* DIRECTIONS FOR THIS TASK: Once you reach the line with "Click the highlighted DISM command text", copy it and every line after it exactly, up to the end of the data. Omit the pictures.

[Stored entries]
○ ○ ○ ○

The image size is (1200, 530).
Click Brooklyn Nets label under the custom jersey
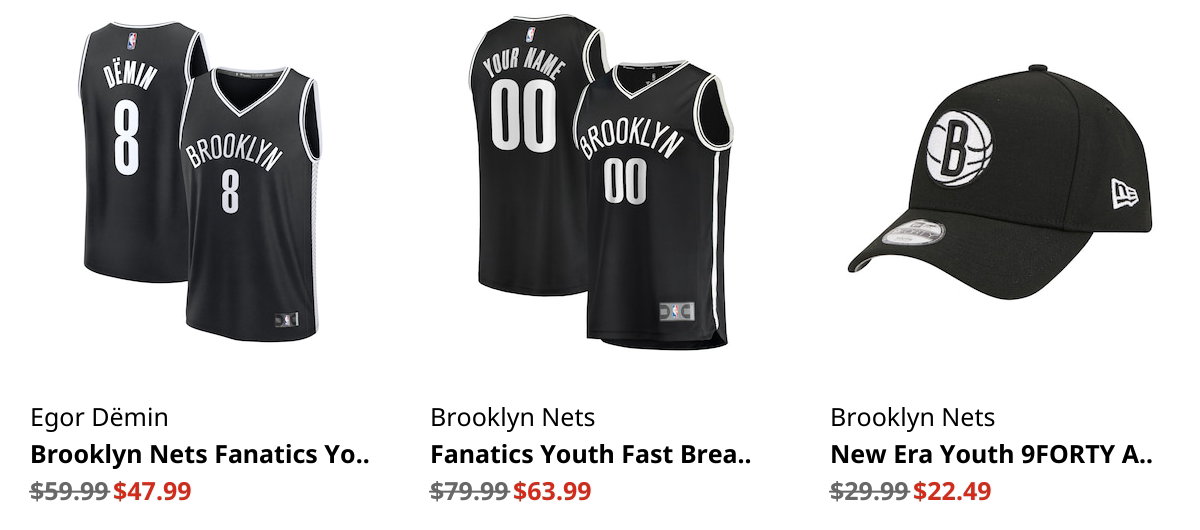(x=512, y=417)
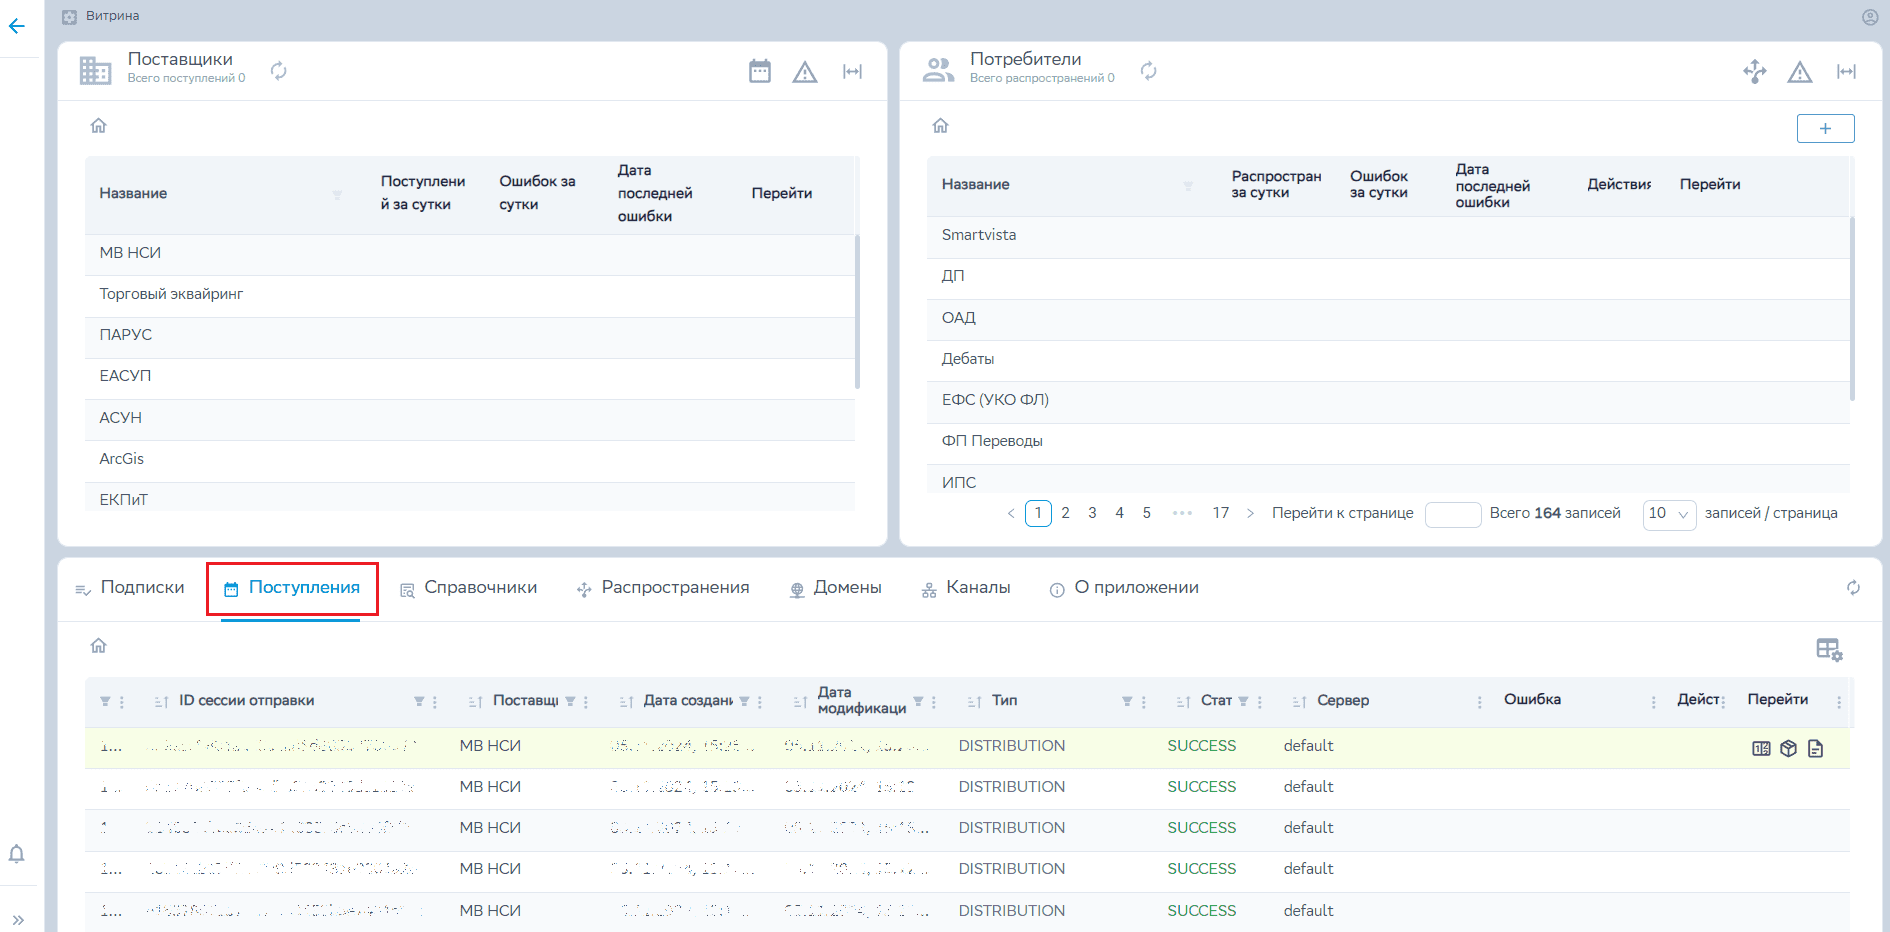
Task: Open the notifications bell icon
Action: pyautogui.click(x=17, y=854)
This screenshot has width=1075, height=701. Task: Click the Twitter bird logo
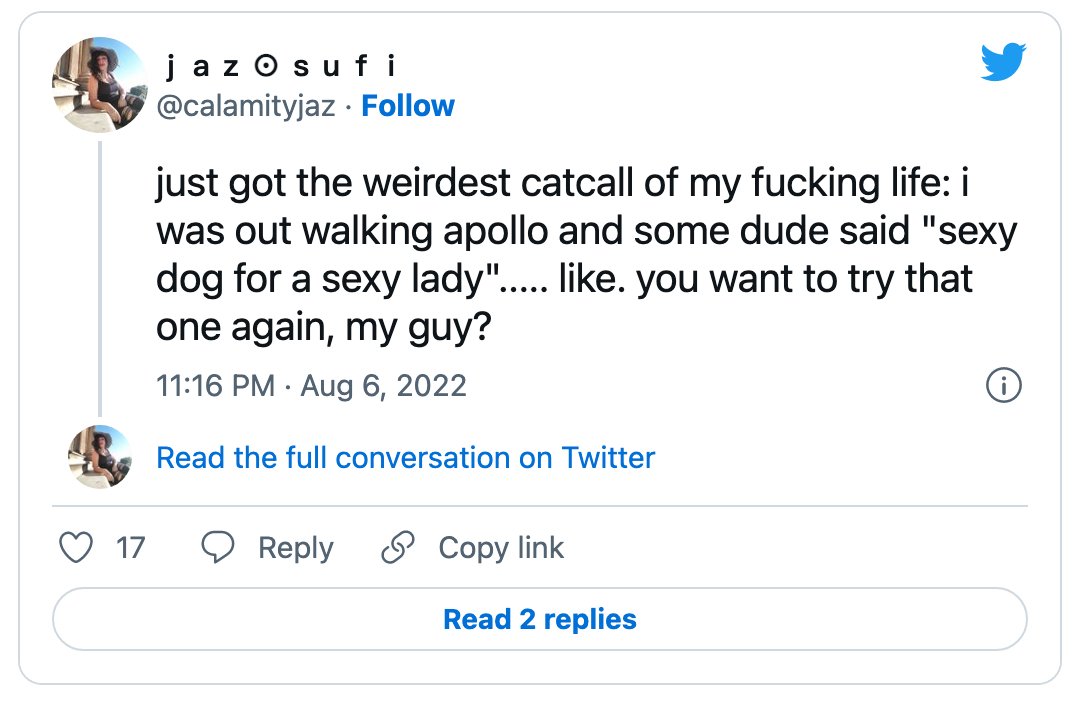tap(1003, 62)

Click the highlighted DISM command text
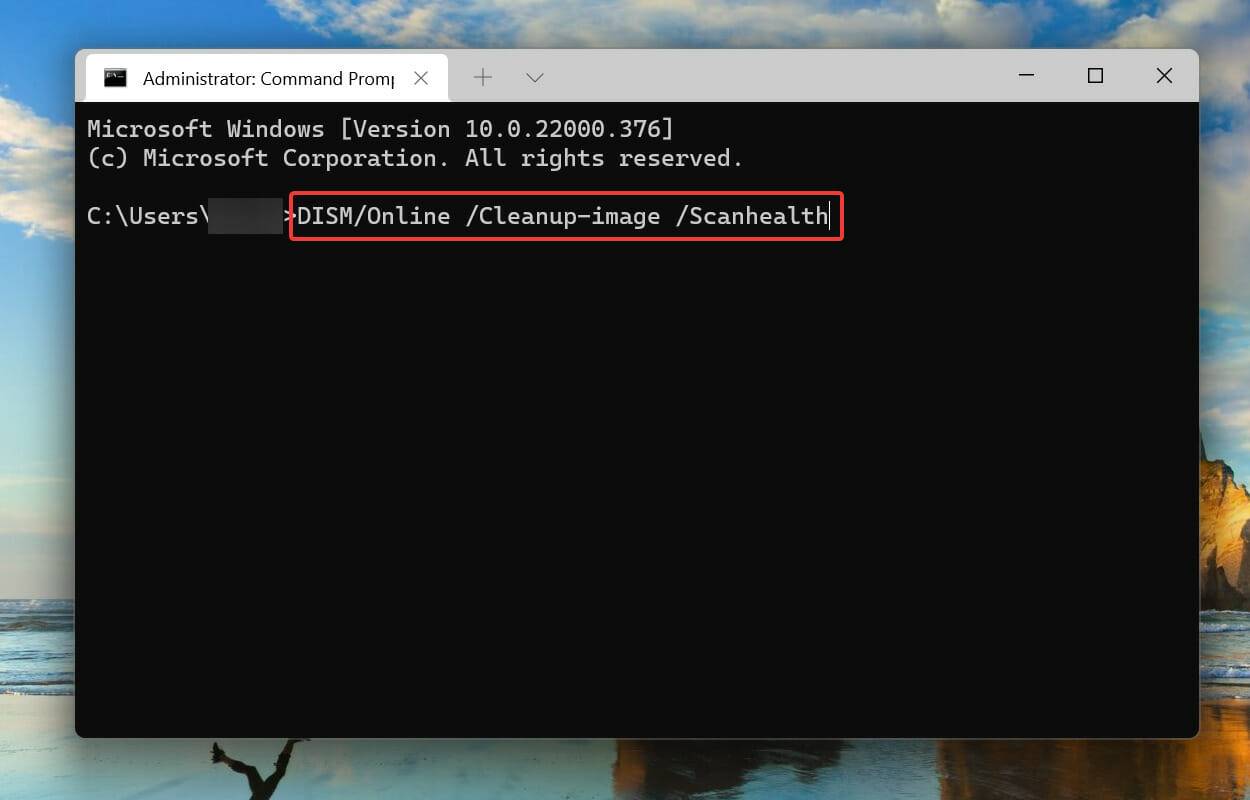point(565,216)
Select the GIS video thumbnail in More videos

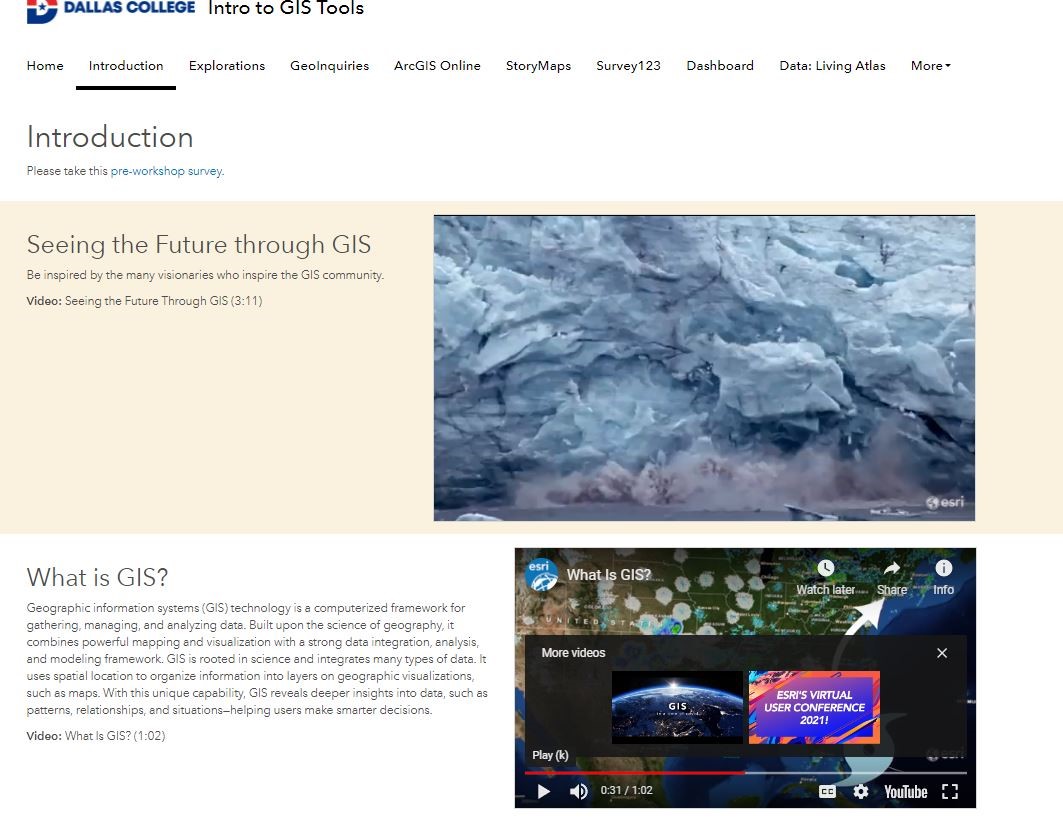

○ ○ ○ ○

* PROBLEM SOLUTION:
Click the highlighted DISM command text
point(565,216)
Select the GIS video thumbnail in More videos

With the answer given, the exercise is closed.